The parts of the fraction are divided into three that are: its numerator, a horizontal or diagonal bar and its denominator.
Therefore, if you want to denote the fraction "a quarter", the notation is 1/4, where the number above the bar is the numerator and the one below is the denominator.
When you talk about fractions, you are really talking about the parts into which the whole of something must be divided.
The numbers that make up a fraction are integers, that is, the numerator and the denominator are integers with the exception that the denominator must always be different from zero.
Definition and Examples of Fractions
The formal mathematical definition of fractions is: the set formed by all elements of the form p / q, where "p" and "q" are integers with "q" other than zero.
This set is called the set of rational numbers. Rational numbers are also called broken numbers.
Given any rational number in its decimal expression, you can always get the fraction that generates it.

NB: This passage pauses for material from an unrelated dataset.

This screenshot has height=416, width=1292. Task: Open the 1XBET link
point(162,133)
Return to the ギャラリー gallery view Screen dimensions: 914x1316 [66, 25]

Examples of the use of fractions
The basic way in which they teach a child the concept of a fraction is by dividing the pieces of an object, or a set of objects. For example:
-If you want to divide a circular birthday cake between 8 children such that all children are given the same amount of cake.
You start by dividing the cake into 8 equal parts as in the figure below. Then each child is given a piece of cake.
The way to represent the fraction (the slice) of cake each child got is 1/8, where the numerator is 1, since each child received only one piece of cake and the denominator is 8, since the cake was cut into 8 equal parts.
-María bought 5 candies for her two children. He gave Juan 2 candies and Rosa gave 3 candies.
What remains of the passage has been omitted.